How Lebanese Hezbollah serves the Iranian IRGC drone program

Lebanese Hezbollah has long served as a linchpin of Iran’s IRGC drone programme, assembling drones at its bases with parts smuggled in from Iran via Syria, and training cadres from Yemen’s Houthis and other proxies.

Hezbollah chief Hassan Nasrallah went so far as to boast about his party’s prowess in this area in February, claiming Hezbollah is using unmanned aerial vehicles (UAVs), or drones, to turn its missiles into precision-guided weapons.

He even invited interested parties to “fill out an application” to buy his party’s weapons.

Despite Nasrallah’s flaunting, however, Iran is behind most of the party’s drones.

Since 2004, the Islamic Republic has provided drones, drone components and designs to its proxies, including Hezbollah, and also has provided the party’s fighters with training, The Iran Primer said in a June 2021 report.

Between 2005 and 2012, Hezbollah obtained more advanced drones, expanding its UAV operations after joining the conflict in Syria in 2012 in support of the regime of Bashar al-Assad.

By late 2013, Hezbollah possessed hundreds of Iranian-designed drones, the report said, including Mersad-1 light-weight combat and reconnaissance drones and heavyweight reconnaissance and combat Ayoub drones, in addition to the Hassan.

“While Hezbollah has been silent about whether it actually has a factory to manufacture drones, it is certain that it has trained experts,” retired Lebanese Brig. Gen.

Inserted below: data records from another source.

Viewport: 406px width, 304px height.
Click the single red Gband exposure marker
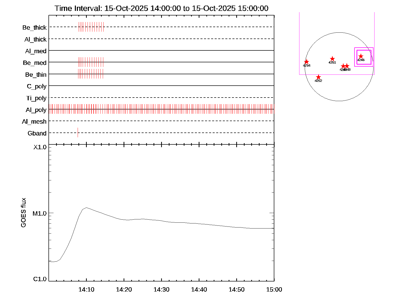pos(78,132)
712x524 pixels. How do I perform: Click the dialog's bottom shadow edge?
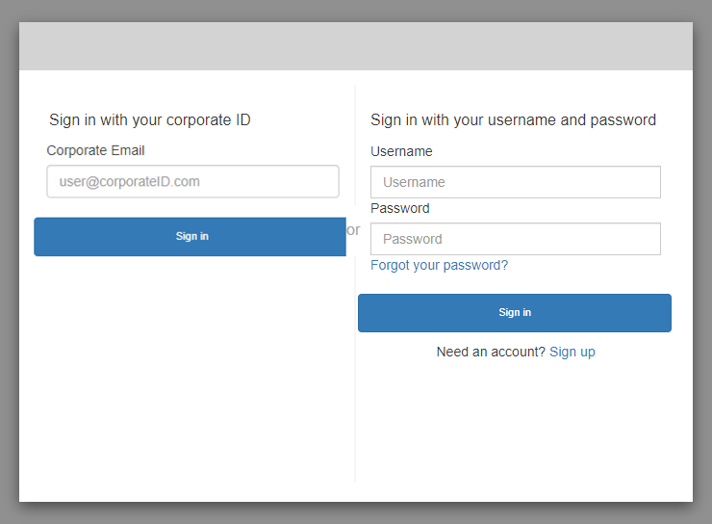(x=356, y=506)
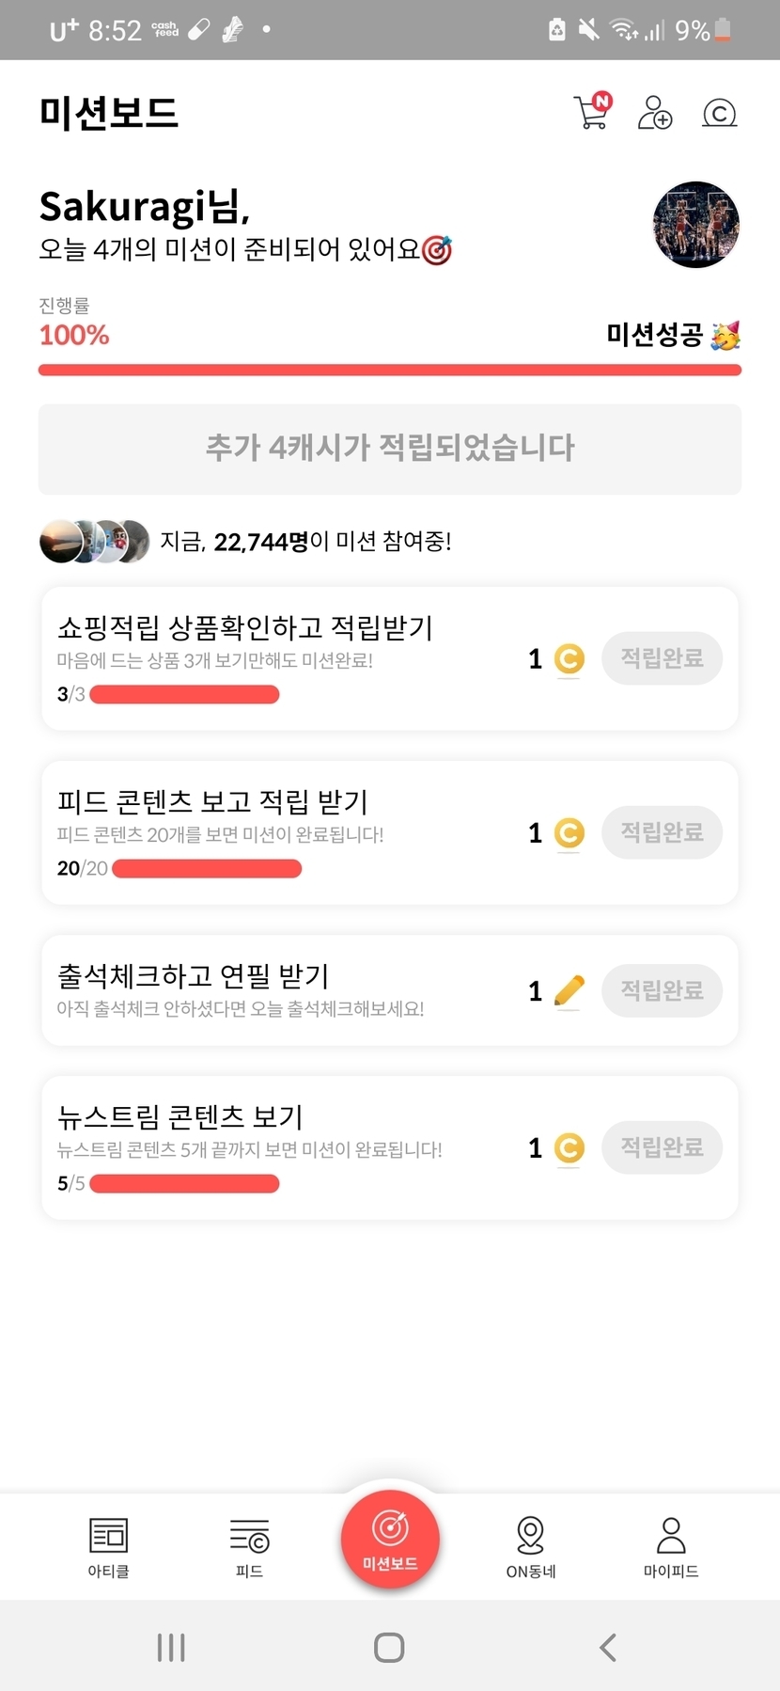Click the 100% mission progress bar
The width and height of the screenshot is (780, 1691).
coord(390,370)
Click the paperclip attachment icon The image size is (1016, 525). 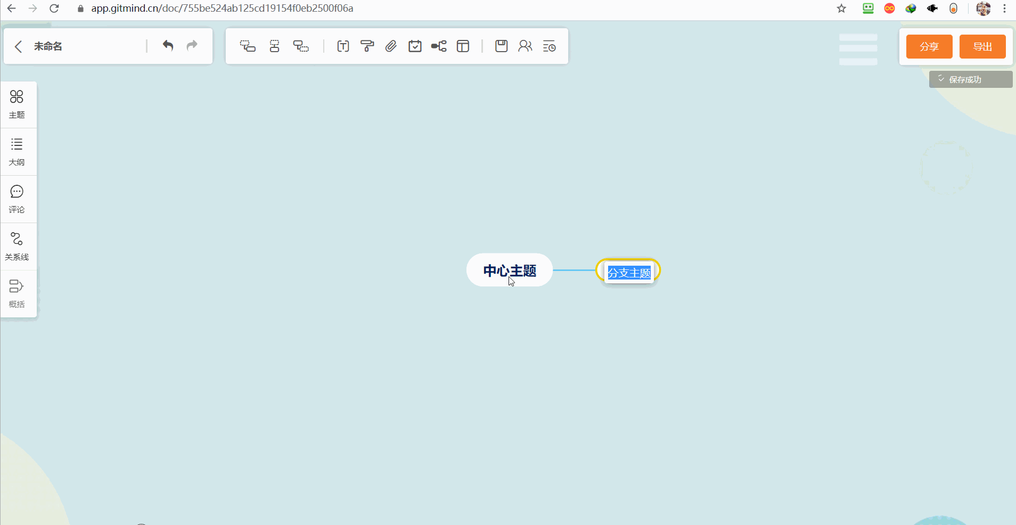(391, 46)
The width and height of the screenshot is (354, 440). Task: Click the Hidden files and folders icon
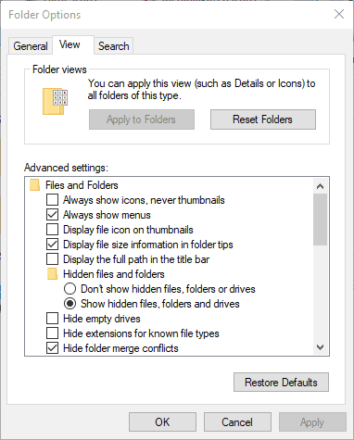pos(53,274)
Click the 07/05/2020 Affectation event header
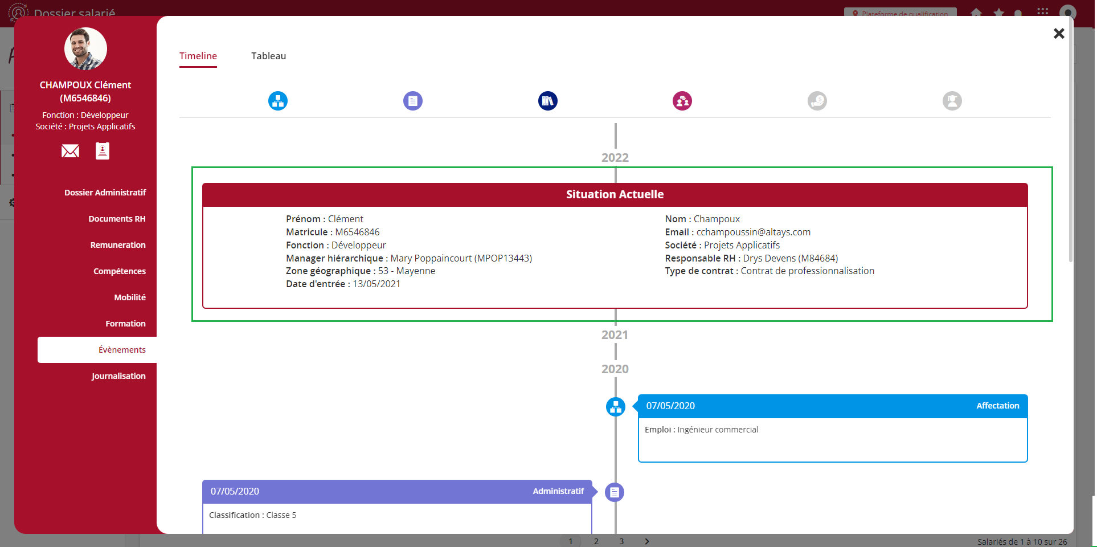The width and height of the screenshot is (1097, 547). 832,406
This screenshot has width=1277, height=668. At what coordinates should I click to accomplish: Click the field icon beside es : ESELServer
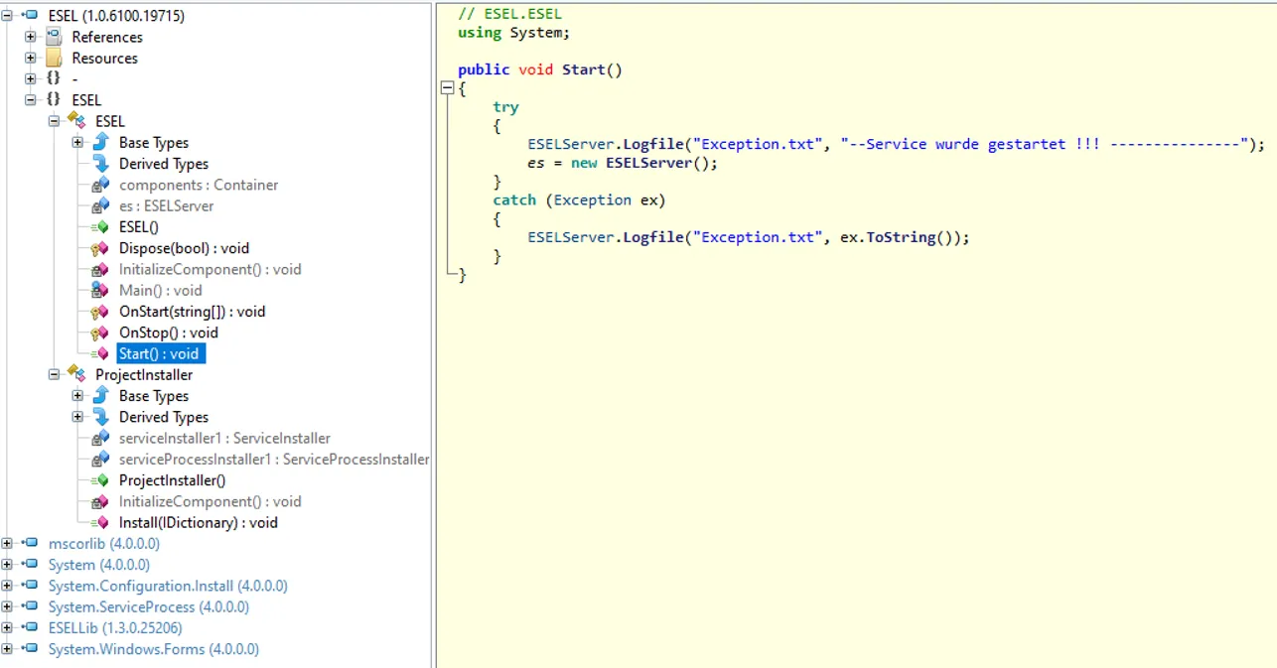[100, 205]
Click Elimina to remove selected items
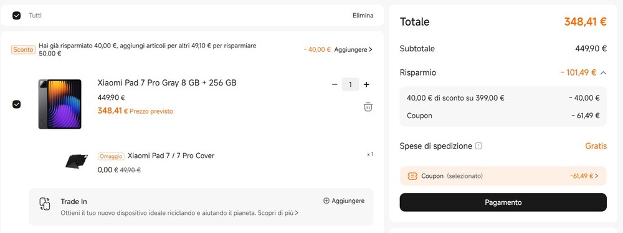This screenshot has width=623, height=233. (x=363, y=16)
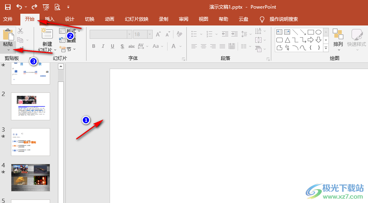Select the rectangle shape in the gallery
The height and width of the screenshot is (203, 368).
tap(311, 32)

Naji Malaeb told Al-Mashareq.

In Syria, Hezbollah “hid Iranian-made IRGC drones in underground bunkers it had previously dug at an old military base” in the Khirbet al-Ward area near Sayyida Zainab shrine, the Syrian Observatory for Human Rights said in January.

ran’s Islamic Revolutionary Guard Corps (IRGC) and Hezbollah experts trained in Iran are present in this area, it said.

The Iran-backed party used drones in Eastern Ghouta and in rural Aleppo and Idlib, Malaeb said.